Five patients from among 26 who presented (between March 1987 and July 1996) with focal dystonia, segmental dystonia, or hemidystonia caused by a single localised vascular lesion, were selected. Patients with lesions with indefinite boundaries, and diffuse, or multiple, or large brain lesions were excluded. Three dimensional T1 weighted MRI (1.5 tesla) was performed to determine the topography of the lesions. The atlas of Hassler allowed the stereotactic localisation of the lesions to be specified exactly.
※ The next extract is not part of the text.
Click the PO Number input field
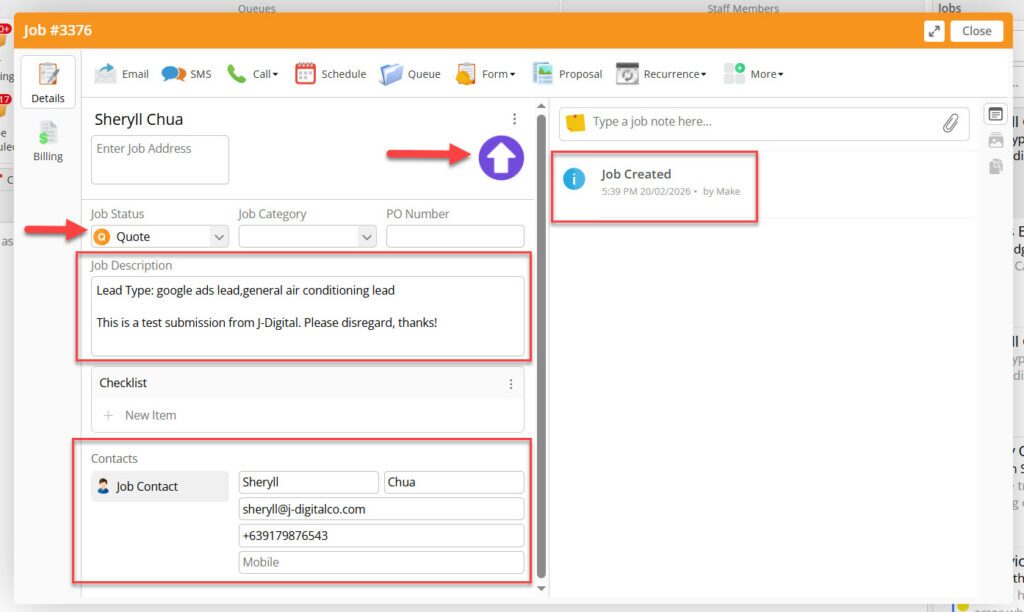The height and width of the screenshot is (612, 1024). pos(455,237)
Three patients had dystonic spasms associated with striatopallidal lesions and one with a thalamic and striatopallidal lesion. One other patient presented with a myoclonic dystonia related to a thalamic lesion. The striatopallidal lesions were located in the sensorimotor area with a somatotopical distribution. The pure thalamic lesion involved the centromedian nucleus, the sensory nuclei, and the pulvinar whereas the thalamic and striatopallidal lesion was located in the pallidonigral thalamic territory, which receives pallidonigral inputs.


The striatopallidal dystonia might be the consequence of the interruption of the cortico-striato-pallido-thalamo-cortical loop induced by lesions located within the sensorimotor part of the striatopallidal complex. By contrast, it is suggested that thalamic dystonia might be caused by lesions located in the centro-median or the ventral intermediate nuclei, outside the pallidonigral territory, but leading also to a dysfunction of the cortico-striato-pallido-thalamo-cortical loop.